## RUMUSAN SOAL
Tulis ulang bagian teks tentang positivisme di era digital mulai dari "Oleh: Ruslan" sampai dengan "angka-angka (statistik).", dengan mengganti "mesin teknologi" menjadi "perangkat teknologi".

## TEKS YANG DIBERIKAN

##########

Oleh: Ruslan
Semangat positivisme di era digital memungkinkan
manusia menjadi subjek bagi dirinya sendiri, sekaligus menegaskan bahwa manusia
telah menjadi sangat individual. Kerangka epistemologi dibangun berdasarkan cita-cita
kemanusiaan yang hampa dari nilai etik transendental. Manusia tercerabut dari
akar sejarah eksistensi, dan mengalami apa yang disebut sebagai hilangnya diri
dalam diri. Keadaan ini telah melanda subyek-subyek di era virtual, subyek
telah berevolusi kedalam dunia yang tak tercakapkan. Seperti halnya manusia
modern yang telah menepaki jejak-jejak peradaban dengan semangat saintis
positivistik, mesin teknologi menjadi pusat penghambaan. Ketika relasi manusia
dengan mesin menjadi suatu simbiosis mutualisme, mengarahkan cara berpikir
rasional instrumental manusia modern kedalam cara berpikir berdasarkan
angka-angka (statistik).
Penciptaan mesin untuk menggantikan peran serta
subyek, sebagai suatu konsekuensi logis dari sebuah peradaban barat. Yang menghandaki
adanya efisiensi dan efektifitas pekerjaan subyek. Mesin memang telah menjadi
alat yang membantu pekerjaan manusia, mulai dari alat untuk membuat kopi sampai
peralatan perang (Alutsista) milliter yang super canggih.

##########

## MATERI TERSEDIA
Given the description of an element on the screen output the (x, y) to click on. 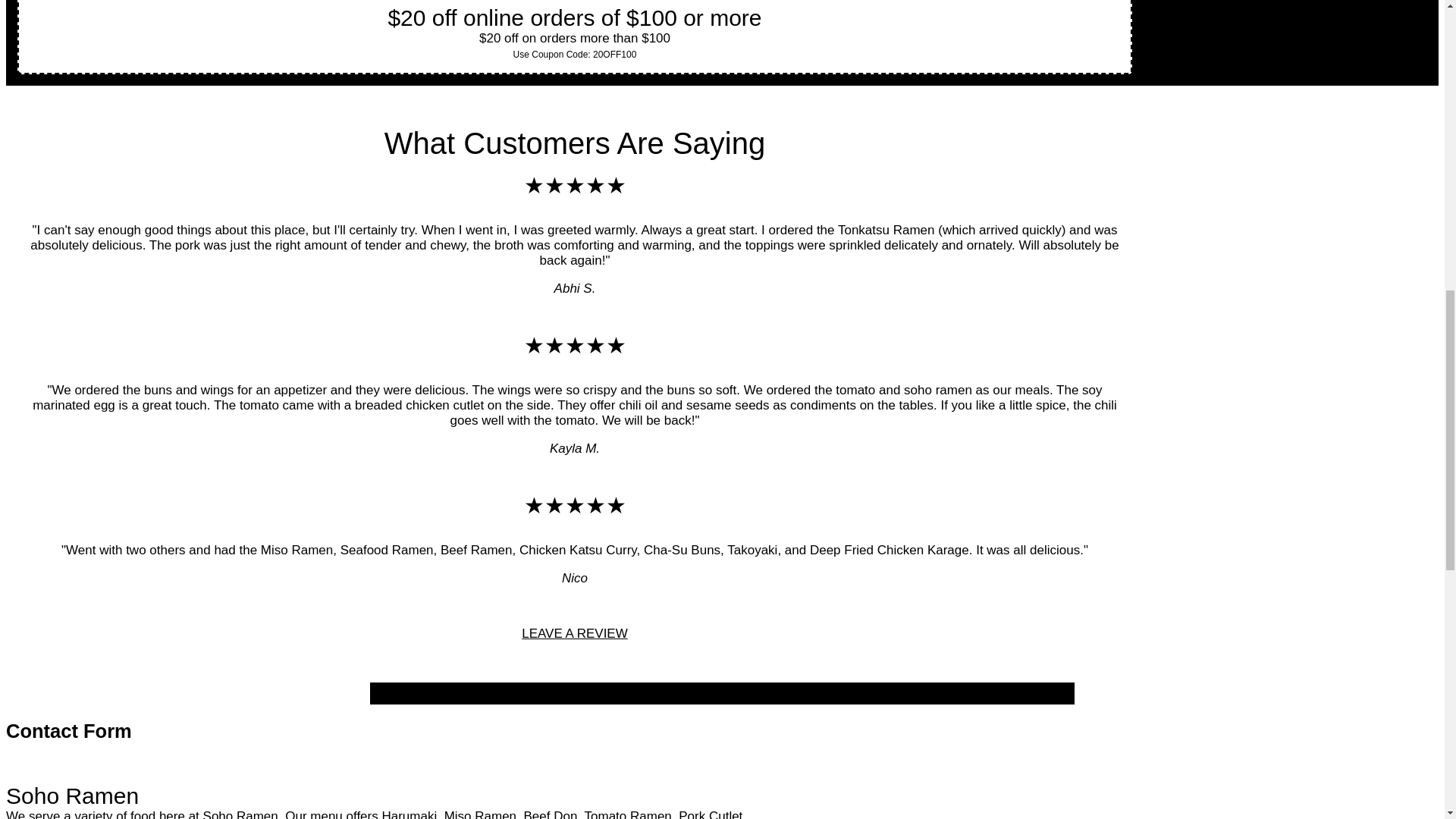
LEAVE A REVIEW (574, 633)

##########

## JAWABAN BERIKUT
Oleh: Ruslan
Semangat positivisme di era digital memungkinkan
manusia menjadi subjek bagi dirinya sendiri, sekaligus menegaskan bahwa manusia
telah menjadi sangat individual. Kerangka epistemologi dibangun berdasarkan cita-cita
kemanusiaan yang hampa dari nilai etik transendental. Manusia tercerabut dari
akar sejarah eksistensi, dan mengalami apa yang disebut sebagai hilangnya diri
dalam diri. Keadaan ini telah melanda subyek-subyek di era virtual, subyek
telah berevolusi kedalam dunia yang tak tercakapkan. Seperti halnya manusia
modern yang telah menepaki jejak-jejak peradaban dengan semangat saintis
positivistik, perangkat teknologi menjadi pusat penghambaan. Ketika relasi manusia
dengan mesin menjadi suatu simbiosis mutualisme, mengarahkan cara berpikir
rasional instrumental manusia modern kedalam cara berpikir berdasarkan
angka-angka (statistik).